▸ **Seitenauszug**:
..............................

Um die Durchsetzung der Ansprüche von Verbraucherinnen und Verbrauchern gegen Unternehmen zu erleichtern, sollen Sammelklagen durch qualifizierte Verbraucherverbände zukünftig schneller und einfacher möglich sein. Auch kleine Unternehmen sollen sich den Abhilfe- und Musterfeststellungsklagen anschließen können. Dazu zählen Unternehmen bis 50 Mitarbeiter und einem Jahresumsatz von bis zu 10 Mio. Euro.

Kollektive Leistungsklagen durch Verbände werden möglich

Kern des am 16. Februar 2023 durch das Bundesministerium der Justiz (BMJ) vorgelegten Referentenentwurfs ist das neue Gesetz zur gebündelten Durchsetzung von Verbraucherrechten (VDuG). Damit soll die EU-Verbandsklagerichtlinie umgesetzt werden. Das VDuG soll zukünftig insbesondere Abhilfeklagen vorsehen und kollektive Leistungsklagen ermöglichen. Klageberechtigte Verbände können dann gegen Unternehmen kollektiv auf Schadensersatz klagen. Das gilt beispielsweise im Bereich der Produkthaftung und bei unlauteren Geschäftspraktiken.

..............................

▸ **Bereitgestelltes Material**:
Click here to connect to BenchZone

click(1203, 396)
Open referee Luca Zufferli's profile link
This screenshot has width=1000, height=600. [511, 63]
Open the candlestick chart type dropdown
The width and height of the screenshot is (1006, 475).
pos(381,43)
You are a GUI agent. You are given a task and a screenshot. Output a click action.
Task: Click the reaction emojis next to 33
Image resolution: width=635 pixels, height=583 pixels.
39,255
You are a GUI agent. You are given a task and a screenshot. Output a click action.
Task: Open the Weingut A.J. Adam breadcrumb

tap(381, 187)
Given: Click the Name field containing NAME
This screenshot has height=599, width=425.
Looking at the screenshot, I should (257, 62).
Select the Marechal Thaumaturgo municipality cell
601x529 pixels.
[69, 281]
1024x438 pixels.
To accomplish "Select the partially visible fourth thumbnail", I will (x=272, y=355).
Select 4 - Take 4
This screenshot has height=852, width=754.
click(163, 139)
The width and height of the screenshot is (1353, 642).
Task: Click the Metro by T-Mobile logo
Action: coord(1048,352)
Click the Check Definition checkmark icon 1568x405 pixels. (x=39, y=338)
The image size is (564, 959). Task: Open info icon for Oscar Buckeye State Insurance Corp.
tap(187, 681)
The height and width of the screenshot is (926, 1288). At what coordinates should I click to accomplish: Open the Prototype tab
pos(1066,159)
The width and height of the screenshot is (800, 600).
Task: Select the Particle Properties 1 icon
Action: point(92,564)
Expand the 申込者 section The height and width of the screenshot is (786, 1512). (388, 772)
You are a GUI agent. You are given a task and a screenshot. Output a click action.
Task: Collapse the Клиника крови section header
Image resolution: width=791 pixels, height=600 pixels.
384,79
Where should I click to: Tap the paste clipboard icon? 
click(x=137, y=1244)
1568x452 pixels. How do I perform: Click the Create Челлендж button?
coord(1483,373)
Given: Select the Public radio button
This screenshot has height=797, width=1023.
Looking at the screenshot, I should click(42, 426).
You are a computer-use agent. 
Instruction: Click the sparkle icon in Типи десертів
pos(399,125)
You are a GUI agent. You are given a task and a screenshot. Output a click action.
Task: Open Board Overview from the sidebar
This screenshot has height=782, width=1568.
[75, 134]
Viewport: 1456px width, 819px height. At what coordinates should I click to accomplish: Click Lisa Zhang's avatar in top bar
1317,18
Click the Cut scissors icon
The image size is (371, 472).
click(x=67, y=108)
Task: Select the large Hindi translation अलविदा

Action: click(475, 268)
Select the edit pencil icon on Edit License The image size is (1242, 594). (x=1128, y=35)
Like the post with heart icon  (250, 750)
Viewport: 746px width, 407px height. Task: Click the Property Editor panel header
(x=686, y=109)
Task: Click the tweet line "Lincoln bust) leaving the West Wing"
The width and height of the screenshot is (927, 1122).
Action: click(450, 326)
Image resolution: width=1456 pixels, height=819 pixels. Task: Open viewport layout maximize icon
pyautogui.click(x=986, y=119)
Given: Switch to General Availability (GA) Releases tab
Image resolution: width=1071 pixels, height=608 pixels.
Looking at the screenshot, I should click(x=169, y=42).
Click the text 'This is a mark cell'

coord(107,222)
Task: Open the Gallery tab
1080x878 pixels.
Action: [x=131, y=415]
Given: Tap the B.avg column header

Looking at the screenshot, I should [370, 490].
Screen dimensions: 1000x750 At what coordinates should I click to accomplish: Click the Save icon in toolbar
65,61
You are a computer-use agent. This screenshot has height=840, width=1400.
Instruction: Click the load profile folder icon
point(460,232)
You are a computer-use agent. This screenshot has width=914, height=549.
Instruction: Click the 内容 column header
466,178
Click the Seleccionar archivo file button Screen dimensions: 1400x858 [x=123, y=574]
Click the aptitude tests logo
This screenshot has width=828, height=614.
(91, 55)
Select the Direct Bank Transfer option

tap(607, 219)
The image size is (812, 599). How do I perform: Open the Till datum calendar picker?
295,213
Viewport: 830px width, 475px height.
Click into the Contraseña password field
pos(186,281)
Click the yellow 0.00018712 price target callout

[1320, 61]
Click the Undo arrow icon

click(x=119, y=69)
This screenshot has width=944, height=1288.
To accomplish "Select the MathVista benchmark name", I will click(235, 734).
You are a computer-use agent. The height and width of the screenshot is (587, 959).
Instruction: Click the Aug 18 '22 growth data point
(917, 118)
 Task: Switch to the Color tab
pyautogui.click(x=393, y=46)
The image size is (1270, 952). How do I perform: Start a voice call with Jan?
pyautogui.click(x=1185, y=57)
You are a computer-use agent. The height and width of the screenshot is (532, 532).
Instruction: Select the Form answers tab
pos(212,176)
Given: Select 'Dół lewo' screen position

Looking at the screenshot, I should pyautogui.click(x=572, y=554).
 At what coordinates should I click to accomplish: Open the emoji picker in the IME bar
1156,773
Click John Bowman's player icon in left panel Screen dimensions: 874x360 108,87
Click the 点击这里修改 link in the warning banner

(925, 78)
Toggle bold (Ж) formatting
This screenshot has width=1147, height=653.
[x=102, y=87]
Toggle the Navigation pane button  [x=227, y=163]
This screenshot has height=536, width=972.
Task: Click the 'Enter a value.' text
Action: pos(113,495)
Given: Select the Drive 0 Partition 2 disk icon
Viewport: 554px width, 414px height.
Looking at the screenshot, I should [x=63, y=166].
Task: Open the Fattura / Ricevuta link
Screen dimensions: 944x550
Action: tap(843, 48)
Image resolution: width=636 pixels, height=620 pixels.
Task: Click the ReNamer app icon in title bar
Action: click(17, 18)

..............................

▸ **Gestellte Aufgabe**:
Entscheide für jede Aussage, ob sie mit dem Seitenauszug über Sammelklagen übereinstimmt, und antworte jeweils mit Ja oder Nein samt den ausschlaggebenden Worten des Seitenauszugs als wörtlichem Zitat.
(a) Der Referentenentwurf wurde am 16. Februar 2023 vom Bundesministerium der Justiz vorgelegt.
(b) Als kleine Unternehmen gelten solche mit bis zu 100 Mitarbeitern.
(c) Mit dem VDuG soll die EU-Verbandsklagerichtlinie umgesetzt werden.

▸ **Schriftliche Lösung**:
(a) Ja: „am 16. Februar 2023 durch das Bundesministerium der Justiz (BMJ) vorgelegten Referentenentwurfs“
(b) Nein: „Dazu zählen Unternehmen bis 50 Mitarbeiter und einem Jahresumsatz von bis zu 10 Mio. Euro.“
(c) Ja: „Damit soll die EU-Verbandsklagerichtlinie umgesetzt werden.“